Dagelijkse uitgaven
Behalve rijst met groente worden er in Ghana heel wat producten gegeten die in Nederland pas bekend zijn geworden sinds veel Afrikanen hier kwamen wonen, zoals okro, cassave, plantain (bakbananen) en yams. Daarvan wordt bijvoorbeeld fufu gemaakt, een mengsel van cassave en plantain, dat geserveerd wordt met pindasoep en, als je het geld ervoor hebt, vis. Kenkey zijn een soort ballen van maisdeeg, die worden gegeten met rode pepersaus en gebakken vis. Als er ook cassavedeeg aan wordt toegevoegd, heet het banku. Maar als Ghanezen uit eten gaan, kiezen ze zonder op de kaart te kijken vrijwel altijd voor rijst met kip. Ze drinken er een biertje bij. Of één van de bekende ‘westerse’ frisdranken. Fruit is er in overvloed: ananas – nergens zo lekker als daar -, watermeloen, papaya, citrusvruchten en avocado.
Er verschijnen steeds meer supermarkten waar alles te koop is. Niet voor iedereen: je ziet er vooral blanken rondlopen. De Ghanezen, met inkomens tussen ongeveer 20 euro per maand voor een serveerster en maximaal 200 euro voor iemand met een goede kantoorbaan, kunnen zich beslist geen tube sensodyne tandpasta van 8 euro permitteren! De Ghanezen gaan dus liever naar de kleine groenteverkopers die je overal ziet.
Huishouden
De meeste Ghanezen huren hun woning. Dat is niet goedkoop: een éénkamerwoning kost ongeveer 30 euro per maand en wie een huis wil huren moet vaak één of twee jaar huur vooruit betalen. Het verschijnsel ‘hypotheek’ is onbekend en hoewel je voor een bedrag tussen 2500 en 3400 euro een flink stuk grond kunt kopen, is dat voor de meeste Ghanezen niet weggelegd.
De huizen in de steden hebben in principe stromend water en elektriciteit. Maar dan ook alleen maar in principe. Niemand kijkt vreemd op als er geen water uit de kraan komt en het beeld van vrouwen of kinderen met een teil of emmer op het hoofd is dan ook alledaags. In de dorpen zijn de mensen vaak aangewezen op waterputten of op een bassin, dat gevuld wordt door een tankwagen.

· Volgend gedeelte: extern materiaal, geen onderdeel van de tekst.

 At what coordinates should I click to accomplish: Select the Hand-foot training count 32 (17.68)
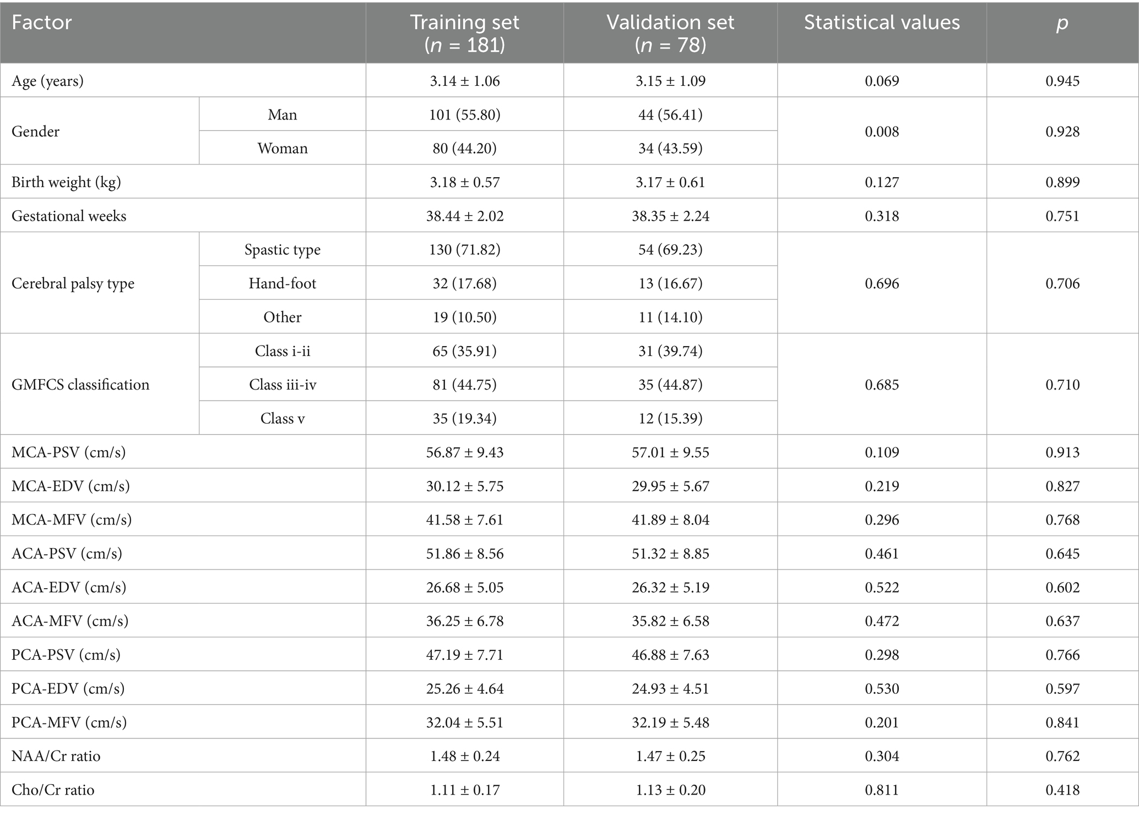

Ook de stroom doet het even vaak niet als wel. De dorpen beschikken vaak helemaal niet over een elektriciteitsnet.
Op pad
Voor langere afstanden wordt gebruik gemaakt van bussen, voor kortere door taxi’s, gedeeld door meerdere mensen. Een ‘eigen’ taxi lijkt voor ons Europeanen goedkoop (3 euro), maar is voor Ghanezen behoorlijk prijzig.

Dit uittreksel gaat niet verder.